The researchers compared past school spending levels by using an inflation index that is based on changes in state and local government purchase prices. As a result, their analysis overstates past school spending compared to what an analysis using the familiar Consumer Price Index would show.
The authors of the report used the U.S. Commerce Department’s GDP price deflator for state and local government purchases as their index of inflation. As a result, their work generated an inflation estimate that is 50 percent higher than what the Consumer Price Index shows, according to an analysis by the Mackinac Center for Public Policy. This allowed the authors to claim in a press release that “funding for Michigan’s public schools has fallen more sharply than any other state over the past quarter-century.”
David Arsen, lead author of the MSU study, said in the press release, “Michigan has tried to improve schools on the cheap, focusing on more accountability and school choice.”
Ben DeGrow, education policy director at the Mackinac Center, ran the same numbers using the CPI. He came up with numbers that were very different from those obtained by the MSU authors, whose adjustment suggested that Michigan public school revenues in 1994-95 would be 91 percent higher if stated in 2014-15 dollars.
In contrast, when DeGrow used the CPI inflation adjustment, he found that the 1994-95 school spending levels are just 60 percent higher when stated in 2014-2015 prices. The 2014-15 fiscal year was the last year included in the MSU study.
This is important because choosing one method versus the other can create a very different impression of how school funding has changed over time.
Because they used the less common cost index, the MSU researchers were able to conclude that 2014-15 Michigan school revenues declined more than 14 percent from 1994-95 after adjusting for inflation. In comparison, using the Consumer Price Index indicates that over the same period, school revenues actually increased by 2.1 percent in real, inflation-adjusted terms.
DeGrow said the discrepancy is even larger when the different methods are applied to per-pupil funding, rather than overall school funding.
“The index Arsen uses shows that per-pupil funding dropped around 10 percent. Using CPI instead flips the direction and says that per-pupil funding increased 8 percent,” DeGrow said in an email.
Michael Van Beek, director of research at the Mackinac Center, said neither method is necessarily invalid, but the MSU researcher’s narrative relies on figures produced using the inflation index that is based on the cost of government purchases.
“The GDP deflator produces the most dramatic results. The other methods produce a much less shocking one: real school funding is up slightly from 1994 and down slightly from 2002.” Van Beek said in an email.

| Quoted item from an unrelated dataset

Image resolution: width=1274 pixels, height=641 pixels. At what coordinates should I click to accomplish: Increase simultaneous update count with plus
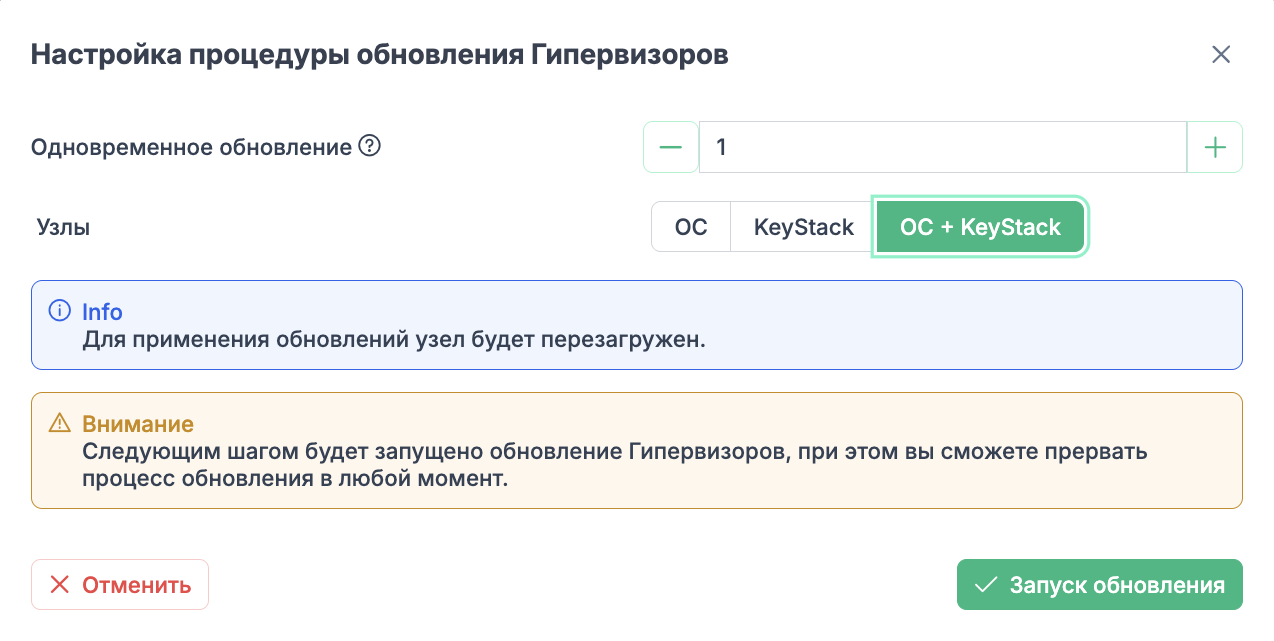coord(1214,148)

Arsen said in an email that the government purchases inflation index was the appropriate inflation index for this study.
Antony Davies, an associate professor of economics at Duquesne University, said he had never seen the government purchases index used before, but it was appropriate for MSU to use it.
University of Michigan-Flint economist Mark Perry agreed that Arsen selected the appropriate inflation index.

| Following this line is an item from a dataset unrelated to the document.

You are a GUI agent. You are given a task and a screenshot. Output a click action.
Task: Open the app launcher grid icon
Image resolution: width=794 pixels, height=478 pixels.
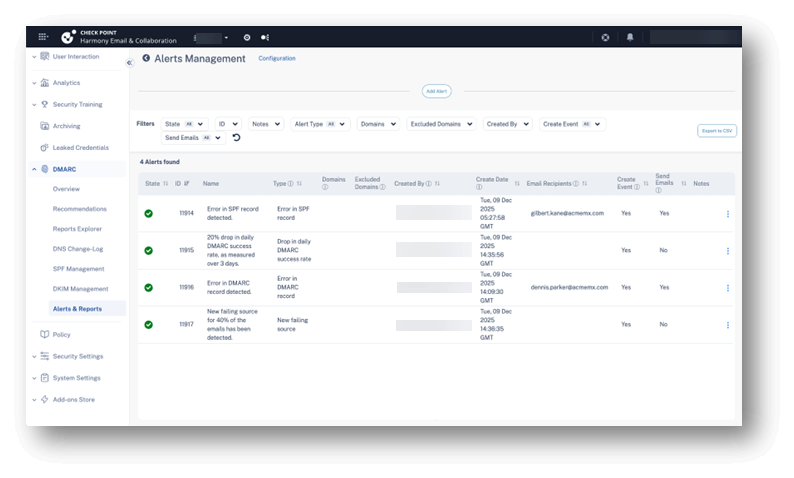click(41, 37)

“Overall, I think it’s reasonable for them to use that deflator,” Perry said in an email.
The MSU authors explained why they chose the less-known inflation index:
“The conversion of nominal to real dollars is common in economic analyses and requires use of the proper price deflator. Price deflators measure changes in the price level of goods and services from year to year. The consumer price index, generated by the U.S. Bureau of Labor Statistics, is well known as the composite measure of inflation for a fixed basket of household consumption items. The CPI market basket, however, is poorly matched with what K-12 public schools spend money on. Compared to the CPI basket, school purchases are far more concentrated in labor services than goods and far less concentrated in expenditures on housing and food. The best available deflator for school district finances is the U.S. Commerce Department’s GDP price deflator for state and local government purchases. We use this price index to adjust education revenues for inflation in this section.”